▸ **WHAT IS REQUIRED**
Retype each record exactly; no pictures.
------ PROVIDED DATA
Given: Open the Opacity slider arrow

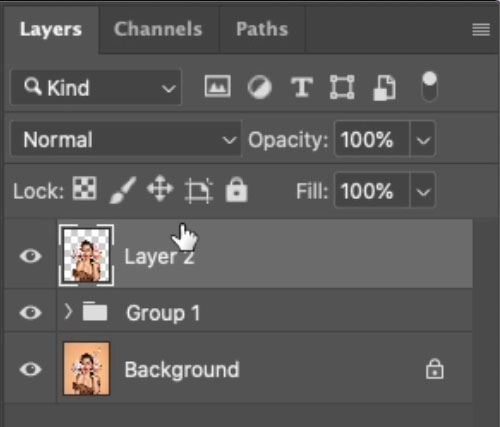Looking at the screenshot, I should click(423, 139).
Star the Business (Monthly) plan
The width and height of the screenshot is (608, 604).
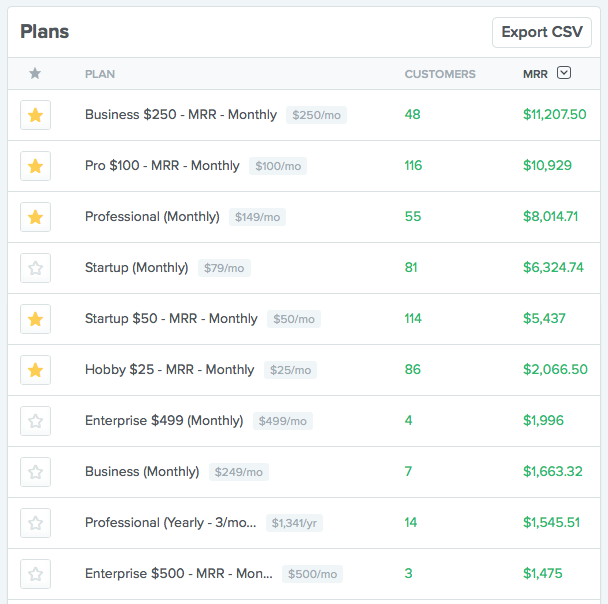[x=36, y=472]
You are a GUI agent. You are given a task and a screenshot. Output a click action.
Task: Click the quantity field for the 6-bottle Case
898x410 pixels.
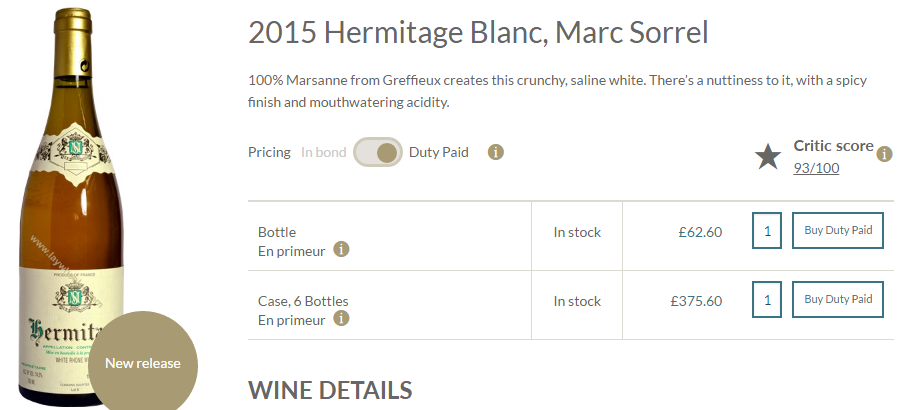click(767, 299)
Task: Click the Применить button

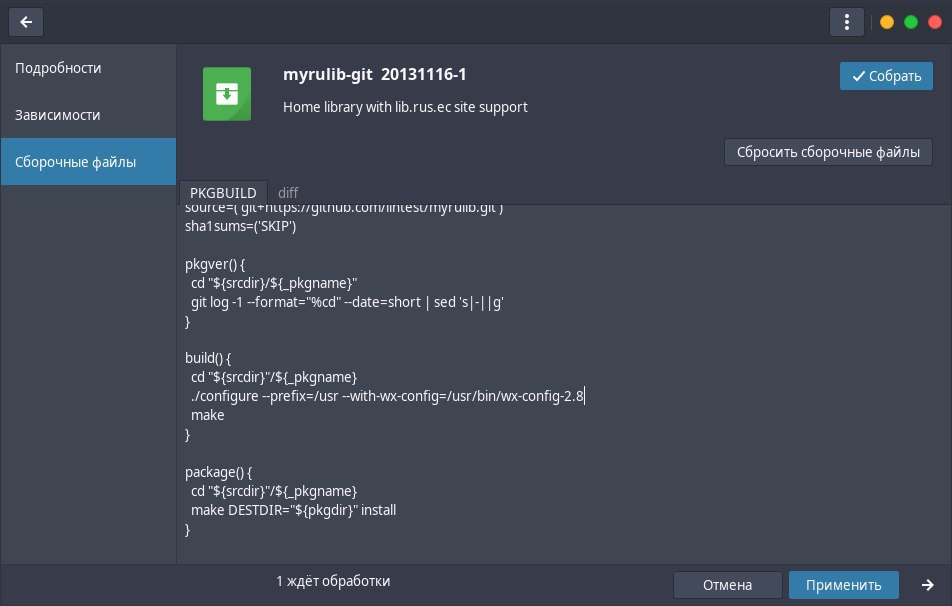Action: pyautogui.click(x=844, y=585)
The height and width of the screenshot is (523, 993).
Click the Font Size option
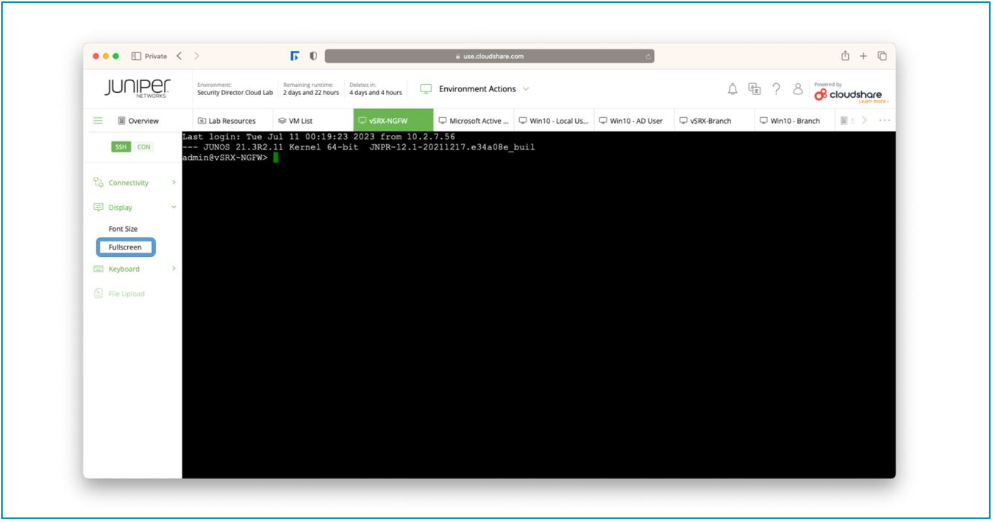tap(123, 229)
------------
▸ **THE COMPLETED TASK**
Given: Open the Opacity slider arrow

Looking at the screenshot, I should click(423, 139).
Star the Business (Monthly) plan
The width and height of the screenshot is (608, 604).
[x=36, y=472]
You are a GUI agent. You are given a task and a screenshot. Output a click action.
Task: Click the quantity field for the 6-bottle Case
898x410 pixels.
click(767, 299)
Task: Click the Применить button

Action: pyautogui.click(x=844, y=585)
The height and width of the screenshot is (523, 993).
Click the Font Size option
tap(123, 229)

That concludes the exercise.